Tuesday, December 6, 2011

Book Tour: Vamped Up

Happy Release Day to Kristin Miller's Vamped Up (Vampires of Crimson Bay #2, Avon Impulse). The author has stopped by with a wonderful guest post on those characters we can't help liking or loving--'bad boys.' She is also having a giveaway so be sure to follow the tour. We welcome Kristin Miller and the Vamped Up Book Tour to our blog today.

Blurb: On the run from hungry vampires with his lover under arm, madly possessive Ruan has one thing in mind: keep the dirty fangs of his khissmates off the neck of his one true love—a human with mouth watering blood. The fact that from the moment he invited EVE into his bed, he’s been having eerily real nightmares about violently screwing her, then killing her? Yeah, that part wasn’t fitting too well into his carefully concocted plan to keep her safe. 

Eve, a tantalizing biblical studies teacher at Crimson Bay University, has no idea her life is in jeopardy. Ironically, living with the knowledge of paranormal beings and sharing a bed with one of the most cryptic vampires on the planet was not what had her protectively grasping her throat at night. It was the mention of her name in the ancient scrolls; the scrolls written by vampire elders, revealing what’s in store for the end of times…and her spilled blood.

Savage, a villainous vampire-therian hybrid, has a simple plan: kill Eve, drain her dry, thus binding the death shades (dark spirits of vampire elders) to him.
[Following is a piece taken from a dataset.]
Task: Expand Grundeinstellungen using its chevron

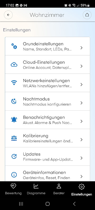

Determined not to let the evil sucker execute his plan by harnessing the dark energy of the elders and killing everyone they’ve come to love, Ruan and Eve set upon a course to stop the future dictated in the scrolls from coming true. It doesn’t take long however, before Ruan realizes that breaking Eve’s heart and erasing himself from her life might be the only way to save her. If only the pull to her wasn't so strong...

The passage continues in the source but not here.